The book is set in the Harlem Renaissance, and its most famous Black debutante, Yolande Du Bois, speaks those words. She is the daughter of W.E.B. Du Bois, and her posh wedding to poet Countee Cullen becomes the society event of the year.
The twist? They are both in love with other people and, thanks to the gossip mill, most people know that or can see it in various interactions between the characters.
But Warren is not new to this. She is known for fiction that centers family, relationships, faith and, often, Black women.
In this book, Yolande is a Fisk graduate (like her father) and member of Delta Sigma Theta Sorority, and readers will enjoy watching her form friendships from high school throughout college. These friendships ultimately intersect.
Systemic racism, Black mobility, homophobia, mysticism – an important magic Wishing Tree is involved. This book has a lot going on.

W.E.B. Du Bois was a real-life civil rights activist and co-founder of the NAACP. He is an imposing man – all he seems to care about is his legacy, not the needs of the women in his life, and his legacy cannot be overstated.
When Yolande marries Cullen, who turns out to be not suitable for her at all (no spoilers here, but it’s a jaw-dropping moment when readers learn why), it is her dad she thinks of, even though she has misgivings about the marriage. Yet the wedding must go on, and so it does, with 3,000 attendees, 16 bridesmaids and Langston Hughes as a groomsman.
“And despite that, I floated right down the aisle to Countee. For the advancement of colored people. For a legacy. For Papa,” Yolande says, as she lays out the personal struggle that has become much more.

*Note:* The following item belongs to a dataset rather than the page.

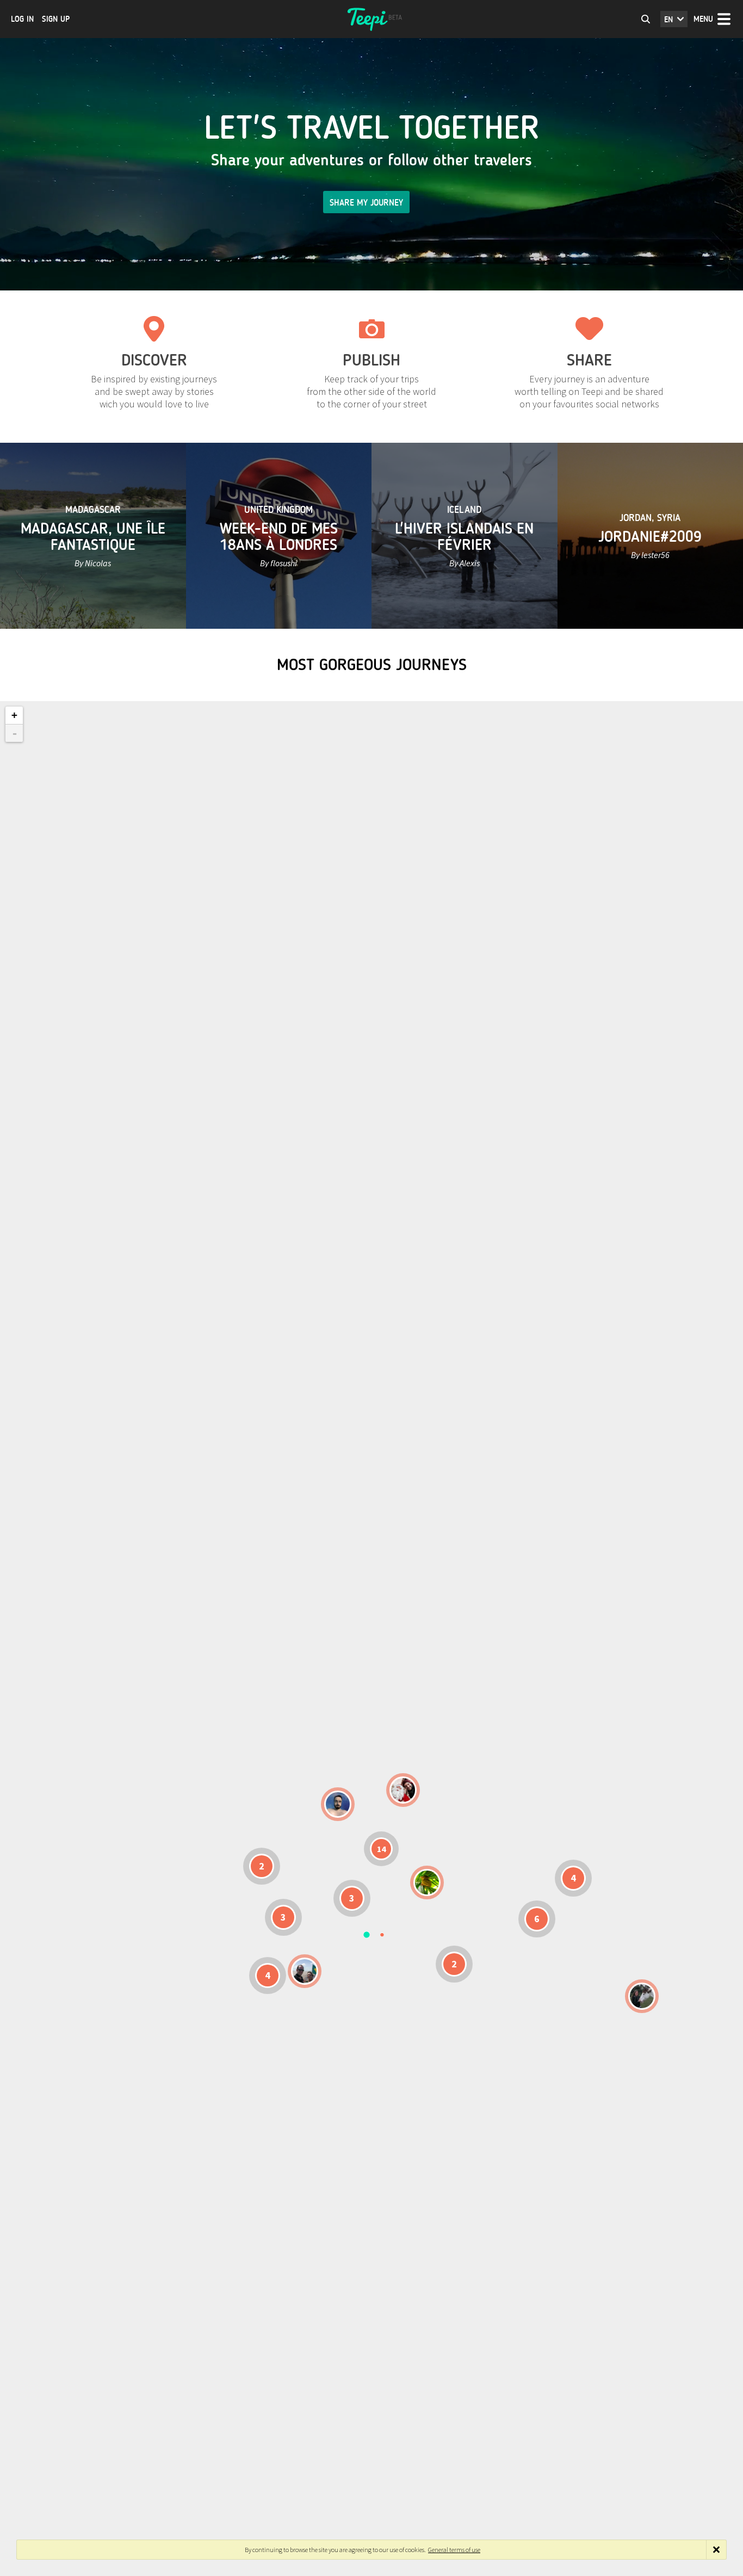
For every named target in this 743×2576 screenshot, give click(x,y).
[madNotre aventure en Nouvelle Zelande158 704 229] (641, 1996)
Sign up (56, 19)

Yolande really likes working-class Jimmie Lunceford, who used to live with his dad on a farm in Oklahoma City. Jimmie and Yolande meet in high school and he takes her to the Brooklyn Girls’ High School promenade to her father’s obvious disapproval. Jimmie is a jazz musician, and although he is talented, a musician just won’t cut it to earn Papa Du Bois’ approval.
By the end of the novel, W.E.B. Du Bois had split with the NAACP and gone to Atlanta University to be chair of the sociology department, echoing actual events. Yolande’s mom also reveals that he had been unfaithful to her.
Sometimes the language in “Harlem Wedding” can feel a little overwrought, and readers might wonder if anyone ever actually spoke like the characters do, but Warren lays out the source material for the book – realizing that much of it is real will make it more delightful for readers.
John McWhorter, a linguist at Columbia University, has written extensively on Black English and about how, in much of literature, Black people speak is not how they ever actually spoke.
Reading “A Harlem Wedding” we know the words are the correct voice because Warren spent years doing her homework as she went through hundreds of pages of documents and letters between characters represented in the book. Regarding Jimmie, “The love of Yolande’s life,” Warren writes, “He nearly jumped out of Yolande’s letters to her father, waiting to be a part of the story.”
Warren understood the assignment. While rooted in historical fiction, this book looms large as a meditation on Black excellence and love plus the difficult negotiations Black women must navigate and what it costs to be a symbol of an idea.
In Yolande’s story, the promise of the Harlem Renaissance is inseparable from the pressure she feels – and that tension will linger long after readers finish the book.